▶ [DOCUMENT SEGMENT]:
________

So when a random, genuine, diagnosis came in July in the middle of an alcohol-induced court case I should have been over the moon right? Finally, I can actually say I have a personality disorder.
Instead I was plunged into more confusion and inevitable existential-angst.
That’s when I decided enough was enough. Fuck it.
I walked away from the idea of the diagnosis and the idea of defining myself as a mental ailment and I haven’t looked back since except to console my younger self, still smarting from all the reality.
For me, the difficult emotional symptoms I experience are almost always a direct result of how I am choosing to live my life. How I choose to deal with other human beings and what I choose to put or not put in my body.
If I could change the world…
If I have a worry or anxiety that I am keeping to myself instead of opening up honestly with someone I trust about my true feelings, then I knowingly invite uncertainty and dread.
If I am not conducting my affairs in an honest manner, manipulating people for my own ends or ducking and diving responsibilities then there will be emotional consequences which I have to accept.
If I am growing overly fond of red wine or codeine has found its way into my diet or I spend two hours a day watching violent pornography then I shouldn’t act confused as to why I feel tired, paranoid, agitated and emotionally distant from my partner – and myself.
If I sleep in late, wake up and drink three cups of industrial coffee, smoke five cigarettes and have a fudge doughnut for breakfast then I have to be prepared to accept that I may experience what feels like a mild downer later that afternoon. I also have to accept that spending £80 in Foot Locker will not help perk me up either.
If I choose to repetitively log into energy sapping social media sites and concern myself with the cherry-picked, stage-managed and entirely false personae of abstract strangers then I can’t feel hard done by when life itself begins to feel shallow and unreal.
When every scrawl through the newsfeed is like fishing idly for resentments then I shan’t feign bemusement at being riddled with feelings of inferiority, professional envy or vicarious outrage.

________

▶ [USING THE INFORMATION]:
- 1) Decide whether each statement below agrees with the essay on the diagnosis and lifestyle choices. Answer yes or no for each, quoting the words from the essay that decide it.
(a) The diagnosis came in July.
(b) The diagnosis brought the writer relief.
(c) The writer says spending £80 in Foot Locker helps lift a low mood.
- 2) Go on with the essay on the diagnosis and lifestyle choices, starting after its last sentence.

▶ [MATERIAL PROVIDED]:
________

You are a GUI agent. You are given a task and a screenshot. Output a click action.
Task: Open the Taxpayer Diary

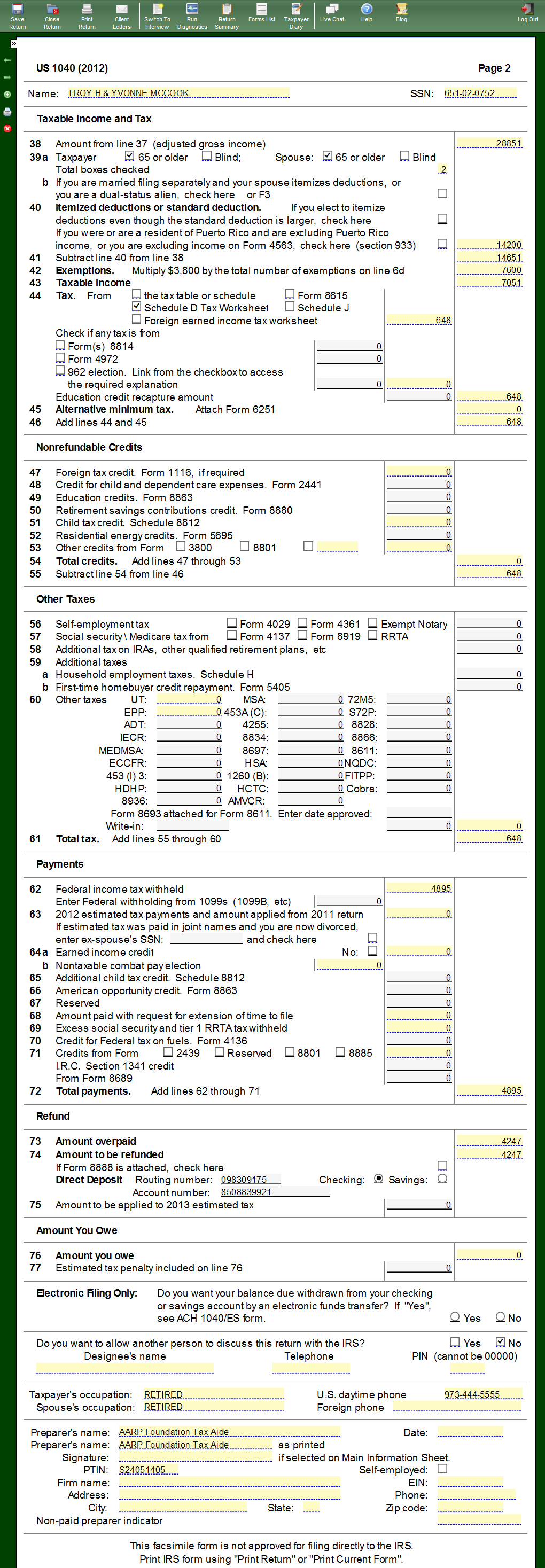coord(296,15)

________

▶ [TASK-BY-TASK OUTPUTS]:
- 1)
(a) Yes: "a random, genuine, diagnosis came in July"
(b) No: "Instead I was plunged into more confusion and inevitable existential-angst."
(c) No: "spending £80 in Foot Locker will not help perk me up either"

- 2)
Essentially, if I spend the majority of my time wrapped up in my own hero-journey, pursuing my own interests, making little genuine time for others then I have to be mature enough to accept that this may lead to feelings of isolation, self-loathing, low self-esteem and depression.
If I then use a thousand forms of fleeting comfort to patch over those difficult feelings; each coming with its own little army of negative side effects, then why complicate the issue further by medicalising myself?
Surely my problem is serious enough without distorting it?
I, personally, have had to learn to make a distinction between the causes and effects of my lifestyle choices and try to face the consequences honestly. Am I living poorly because I am depressed or am I depressed because I am living poorly?
It’s a very tough question to inflict on yourself but I can say from my own experience that once I let go of the idea that something external could fix me, I began to feel real for the first time in my life.
Adding a doctor’s prescription into the mix would only have complicated what was, usually, a very simple matter that started and ended with me. A doctor can only diagnose the symptoms you present and I was always selective in my presentation, whether knowingly or unknowingly. Because I always went in with a shopping list of my own.
Turns out I needed more than a spoonful of sugar to make the truth go down.
Editor’s note: October 10 was World Mental Health Day but millions are suffering globally 365 days a year as the Mental Health Foundation points out: “One in four adults and one in ten children are likely to have a mental health problem in any given year. This can have a profound impact on the lives of tens of millions of people in the UK, and can affect their ability to sustain relationships, work, or just get through the day.”
Darren says: “My sanity and peace of mind depends on being honest. It helps other people to see someone else telling the truth. This piece is designed with people who are struggling in mind.”